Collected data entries
^^^^^^^^
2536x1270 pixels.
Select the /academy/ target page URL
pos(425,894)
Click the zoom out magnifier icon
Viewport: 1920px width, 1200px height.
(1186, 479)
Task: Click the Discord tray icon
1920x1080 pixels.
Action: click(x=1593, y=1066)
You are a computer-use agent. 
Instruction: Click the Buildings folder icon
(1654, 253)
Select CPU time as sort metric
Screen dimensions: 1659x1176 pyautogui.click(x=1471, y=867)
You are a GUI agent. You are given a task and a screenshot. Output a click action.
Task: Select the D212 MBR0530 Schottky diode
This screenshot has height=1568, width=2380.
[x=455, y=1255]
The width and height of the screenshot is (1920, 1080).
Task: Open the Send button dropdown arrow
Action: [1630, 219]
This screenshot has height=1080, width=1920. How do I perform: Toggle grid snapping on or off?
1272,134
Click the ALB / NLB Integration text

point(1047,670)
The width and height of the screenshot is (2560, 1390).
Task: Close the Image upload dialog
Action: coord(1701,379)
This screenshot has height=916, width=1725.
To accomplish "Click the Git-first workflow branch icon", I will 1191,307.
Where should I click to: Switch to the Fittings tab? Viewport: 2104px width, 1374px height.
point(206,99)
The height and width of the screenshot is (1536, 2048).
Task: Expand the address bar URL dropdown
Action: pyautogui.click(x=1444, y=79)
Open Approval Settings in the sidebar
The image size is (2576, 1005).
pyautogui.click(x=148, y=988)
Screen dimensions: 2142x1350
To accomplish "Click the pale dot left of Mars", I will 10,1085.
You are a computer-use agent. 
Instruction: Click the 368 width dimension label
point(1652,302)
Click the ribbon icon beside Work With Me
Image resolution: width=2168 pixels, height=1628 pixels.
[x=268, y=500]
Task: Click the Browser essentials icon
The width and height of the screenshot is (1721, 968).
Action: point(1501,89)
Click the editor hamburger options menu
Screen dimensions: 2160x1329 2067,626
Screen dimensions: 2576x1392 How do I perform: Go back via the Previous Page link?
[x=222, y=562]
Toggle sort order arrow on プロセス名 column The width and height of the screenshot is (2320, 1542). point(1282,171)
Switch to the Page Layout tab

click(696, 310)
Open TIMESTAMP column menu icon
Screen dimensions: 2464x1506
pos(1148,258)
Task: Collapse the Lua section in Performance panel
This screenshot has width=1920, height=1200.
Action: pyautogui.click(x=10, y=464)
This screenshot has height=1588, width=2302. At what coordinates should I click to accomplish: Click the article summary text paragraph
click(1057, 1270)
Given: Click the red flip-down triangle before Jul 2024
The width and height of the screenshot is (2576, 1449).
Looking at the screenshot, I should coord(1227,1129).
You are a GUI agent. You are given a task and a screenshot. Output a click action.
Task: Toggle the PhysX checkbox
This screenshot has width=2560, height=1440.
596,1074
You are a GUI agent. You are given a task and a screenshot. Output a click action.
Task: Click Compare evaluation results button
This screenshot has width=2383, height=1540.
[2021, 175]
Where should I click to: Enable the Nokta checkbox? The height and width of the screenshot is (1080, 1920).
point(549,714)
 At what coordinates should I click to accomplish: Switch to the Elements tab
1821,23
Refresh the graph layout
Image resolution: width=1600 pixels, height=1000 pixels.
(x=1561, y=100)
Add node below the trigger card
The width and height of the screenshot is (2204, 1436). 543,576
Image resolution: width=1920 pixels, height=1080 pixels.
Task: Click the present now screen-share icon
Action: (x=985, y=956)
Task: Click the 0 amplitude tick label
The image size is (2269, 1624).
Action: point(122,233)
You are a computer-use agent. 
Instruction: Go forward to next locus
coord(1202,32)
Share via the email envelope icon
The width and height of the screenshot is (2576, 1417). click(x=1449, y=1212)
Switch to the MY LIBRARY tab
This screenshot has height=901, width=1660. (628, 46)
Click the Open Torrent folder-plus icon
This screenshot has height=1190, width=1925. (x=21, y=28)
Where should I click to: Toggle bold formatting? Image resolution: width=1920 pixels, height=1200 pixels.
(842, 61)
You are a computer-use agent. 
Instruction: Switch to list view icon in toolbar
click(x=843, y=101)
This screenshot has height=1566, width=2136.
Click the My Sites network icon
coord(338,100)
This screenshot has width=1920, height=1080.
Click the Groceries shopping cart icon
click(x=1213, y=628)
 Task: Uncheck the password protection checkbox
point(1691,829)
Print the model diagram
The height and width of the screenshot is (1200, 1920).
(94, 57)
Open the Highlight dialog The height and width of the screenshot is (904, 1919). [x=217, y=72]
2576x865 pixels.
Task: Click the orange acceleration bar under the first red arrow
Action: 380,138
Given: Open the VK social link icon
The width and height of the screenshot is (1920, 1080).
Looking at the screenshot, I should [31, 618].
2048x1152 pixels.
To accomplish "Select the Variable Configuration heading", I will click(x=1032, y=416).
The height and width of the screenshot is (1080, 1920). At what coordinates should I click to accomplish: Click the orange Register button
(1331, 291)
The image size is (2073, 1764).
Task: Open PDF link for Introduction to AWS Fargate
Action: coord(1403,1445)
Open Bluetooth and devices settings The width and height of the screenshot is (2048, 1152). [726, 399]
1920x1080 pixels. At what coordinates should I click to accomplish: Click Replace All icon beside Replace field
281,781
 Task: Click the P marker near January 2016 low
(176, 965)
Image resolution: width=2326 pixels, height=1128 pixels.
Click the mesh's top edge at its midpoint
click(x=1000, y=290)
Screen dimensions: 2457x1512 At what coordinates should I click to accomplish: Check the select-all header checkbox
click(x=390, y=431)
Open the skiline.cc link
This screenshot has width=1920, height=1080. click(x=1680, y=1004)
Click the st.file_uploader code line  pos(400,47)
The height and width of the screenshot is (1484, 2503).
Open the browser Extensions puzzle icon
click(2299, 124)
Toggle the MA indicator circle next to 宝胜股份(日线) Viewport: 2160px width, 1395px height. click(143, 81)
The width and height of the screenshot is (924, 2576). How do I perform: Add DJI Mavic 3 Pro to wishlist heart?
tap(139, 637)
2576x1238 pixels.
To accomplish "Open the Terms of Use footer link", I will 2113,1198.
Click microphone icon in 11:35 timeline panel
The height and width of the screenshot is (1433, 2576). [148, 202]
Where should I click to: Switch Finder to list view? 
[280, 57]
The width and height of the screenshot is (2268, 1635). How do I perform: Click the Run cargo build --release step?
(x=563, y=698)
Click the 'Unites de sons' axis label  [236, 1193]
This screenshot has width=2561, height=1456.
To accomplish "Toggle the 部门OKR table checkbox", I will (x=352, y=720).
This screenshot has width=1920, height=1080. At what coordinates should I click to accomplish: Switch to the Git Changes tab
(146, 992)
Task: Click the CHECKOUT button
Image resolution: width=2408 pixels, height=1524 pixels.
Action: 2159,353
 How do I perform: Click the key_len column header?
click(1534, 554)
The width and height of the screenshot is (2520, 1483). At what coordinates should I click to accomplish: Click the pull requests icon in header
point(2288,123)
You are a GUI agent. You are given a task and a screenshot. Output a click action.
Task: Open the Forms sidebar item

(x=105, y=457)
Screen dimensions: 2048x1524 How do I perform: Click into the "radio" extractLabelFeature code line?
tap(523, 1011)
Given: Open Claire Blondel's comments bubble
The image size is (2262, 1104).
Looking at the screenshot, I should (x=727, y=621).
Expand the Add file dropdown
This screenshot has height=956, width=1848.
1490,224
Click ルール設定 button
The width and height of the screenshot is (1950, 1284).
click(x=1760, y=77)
^^^^^^^^
◆ **What you will do**
Each record above should be repeated exactly.

◆ **Solution to this problem**
2536x1270 pixels.
Select the /academy/ target page URL
pos(425,894)
Click the zoom out magnifier icon
Viewport: 1920px width, 1200px height.
(1186, 479)
Task: Click the Discord tray icon
1920x1080 pixels.
Action: click(x=1593, y=1066)
You are a computer-use agent. 
Instruction: Click the Buildings folder icon
(1654, 253)
Select CPU time as sort metric
Screen dimensions: 1659x1176 pyautogui.click(x=1471, y=867)
You are a GUI agent. You are given a task and a screenshot. Output a click action.
Task: Select the D212 MBR0530 Schottky diode
This screenshot has height=1568, width=2380.
[x=455, y=1255]
The width and height of the screenshot is (1920, 1080).
Task: Open the Send button dropdown arrow
Action: [1630, 219]
This screenshot has height=1080, width=1920. How do I perform: Toggle grid snapping on or off?
1272,134
Click the ALB / NLB Integration text

point(1047,670)
The width and height of the screenshot is (2560, 1390).
Task: Close the Image upload dialog
Action: coord(1701,379)
This screenshot has height=916, width=1725.
To accomplish "Click the Git-first workflow branch icon", I will 1191,307.
Where should I click to: Switch to the Fittings tab? Viewport: 2104px width, 1374px height.
point(206,99)
The height and width of the screenshot is (1536, 2048).
Task: Expand the address bar URL dropdown
Action: pyautogui.click(x=1444, y=79)
Open Approval Settings in the sidebar
The image size is (2576, 1005).
pyautogui.click(x=148, y=988)
Screen dimensions: 2142x1350
To accomplish "Click the pale dot left of Mars", I will 10,1085.
You are a computer-use agent. 
Instruction: Click the 368 width dimension label
point(1652,302)
Click the ribbon icon beside Work With Me
Image resolution: width=2168 pixels, height=1628 pixels.
[x=268, y=500]
Task: Click the Browser essentials icon
The width and height of the screenshot is (1721, 968).
Action: point(1501,89)
Click the editor hamburger options menu
Screen dimensions: 2160x1329 2067,626
Screen dimensions: 2576x1392 How do I perform: Go back via the Previous Page link?
[x=222, y=562]
Toggle sort order arrow on プロセス名 column The width and height of the screenshot is (2320, 1542). point(1282,171)
Switch to the Page Layout tab

click(696, 310)
Open TIMESTAMP column menu icon
Screen dimensions: 2464x1506
pos(1148,258)
Task: Collapse the Lua section in Performance panel
This screenshot has width=1920, height=1200.
Action: pyautogui.click(x=10, y=464)
This screenshot has height=1588, width=2302. At what coordinates should I click to accomplish: Click the article summary text paragraph
click(1057, 1270)
Given: Click the red flip-down triangle before Jul 2024
The width and height of the screenshot is (2576, 1449).
Looking at the screenshot, I should coord(1227,1129).
You are a GUI agent. You are given a task and a screenshot. Output a click action.
Task: Toggle the PhysX checkbox
This screenshot has width=2560, height=1440.
596,1074
You are a GUI agent. You are given a task and a screenshot. Output a click action.
Task: Click Compare evaluation results button
This screenshot has width=2383, height=1540.
[2021, 175]
Where should I click to: Enable the Nokta checkbox? The height and width of the screenshot is (1080, 1920).
point(549,714)
 At what coordinates should I click to accomplish: Switch to the Elements tab
1821,23
Refresh the graph layout
Image resolution: width=1600 pixels, height=1000 pixels.
(x=1561, y=100)
Add node below the trigger card
The width and height of the screenshot is (2204, 1436). 543,576
Image resolution: width=1920 pixels, height=1080 pixels.
Task: Click the present now screen-share icon
Action: (x=985, y=956)
Task: Click the 0 amplitude tick label
The image size is (2269, 1624).
Action: point(122,233)
You are a computer-use agent. 
Instruction: Go forward to next locus
coord(1202,32)
Share via the email envelope icon
The width and height of the screenshot is (2576, 1417). click(x=1449, y=1212)
Switch to the MY LIBRARY tab
This screenshot has height=901, width=1660. (628, 46)
Click the Open Torrent folder-plus icon
This screenshot has height=1190, width=1925. (x=21, y=28)
Where should I click to: Toggle bold formatting? Image resolution: width=1920 pixels, height=1200 pixels.
(842, 61)
You are a computer-use agent. 
Instruction: Switch to list view icon in toolbar
click(x=843, y=101)
This screenshot has height=1566, width=2136.
Click the My Sites network icon
coord(338,100)
This screenshot has width=1920, height=1080.
Click the Groceries shopping cart icon
click(x=1213, y=628)
 Task: Uncheck the password protection checkbox
point(1691,829)
Print the model diagram
The height and width of the screenshot is (1200, 1920).
(94, 57)
Open the Highlight dialog The height and width of the screenshot is (904, 1919). [x=217, y=72]
2576x865 pixels.
Task: Click the orange acceleration bar under the first red arrow
Action: 380,138
Given: Open the VK social link icon
The width and height of the screenshot is (1920, 1080).
Looking at the screenshot, I should [31, 618].
2048x1152 pixels.
To accomplish "Select the Variable Configuration heading", I will click(x=1032, y=416).
The height and width of the screenshot is (1080, 1920). At what coordinates should I click to accomplish: Click the orange Register button
(1331, 291)
The image size is (2073, 1764).
Task: Open PDF link for Introduction to AWS Fargate
Action: coord(1403,1445)
Open Bluetooth and devices settings The width and height of the screenshot is (2048, 1152). [726, 399]
1920x1080 pixels. At what coordinates should I click to accomplish: Click Replace All icon beside Replace field
281,781
 Task: Click the P marker near January 2016 low
(176, 965)
Image resolution: width=2326 pixels, height=1128 pixels.
Click the mesh's top edge at its midpoint
click(x=1000, y=290)
Screen dimensions: 2457x1512 At what coordinates should I click to accomplish: Check the select-all header checkbox
click(x=390, y=431)
Open the skiline.cc link
This screenshot has width=1920, height=1080. click(x=1680, y=1004)
Click the st.file_uploader code line  pos(400,47)
The height and width of the screenshot is (1484, 2503).
Open the browser Extensions puzzle icon
click(2299, 124)
Toggle the MA indicator circle next to 宝胜股份(日线) Viewport: 2160px width, 1395px height. click(143, 81)
The width and height of the screenshot is (924, 2576). How do I perform: Add DJI Mavic 3 Pro to wishlist heart?
tap(139, 637)
2576x1238 pixels.
To accomplish "Open the Terms of Use footer link", I will 2113,1198.
Click microphone icon in 11:35 timeline panel
The height and width of the screenshot is (1433, 2576). [148, 202]
Where should I click to: Switch Finder to list view? 
[280, 57]
The width and height of the screenshot is (2268, 1635). How do I perform: Click the Run cargo build --release step?
(x=563, y=698)
Click the 'Unites de sons' axis label  [236, 1193]
This screenshot has width=2561, height=1456.
To accomplish "Toggle the 部门OKR table checkbox", I will (x=352, y=720).
This screenshot has width=1920, height=1080. At what coordinates should I click to accomplish: Switch to the Git Changes tab
(146, 992)
Task: Click the CHECKOUT button
Image resolution: width=2408 pixels, height=1524 pixels.
Action: 2159,353
 How do I perform: Click the key_len column header?
click(1534, 554)
The width and height of the screenshot is (2520, 1483). At what coordinates should I click to accomplish: Click the pull requests icon in header
point(2288,123)
You are a GUI agent. You are given a task and a screenshot. Output a click action.
Task: Open the Forms sidebar item

(x=105, y=457)
Screen dimensions: 2048x1524 How do I perform: Click into the "radio" extractLabelFeature code line?
tap(523, 1011)
Given: Open Claire Blondel's comments bubble
The image size is (2262, 1104).
Looking at the screenshot, I should (x=727, y=621).
Expand the Add file dropdown
This screenshot has height=956, width=1848.
1490,224
Click ルール設定 button
The width and height of the screenshot is (1950, 1284).
click(x=1760, y=77)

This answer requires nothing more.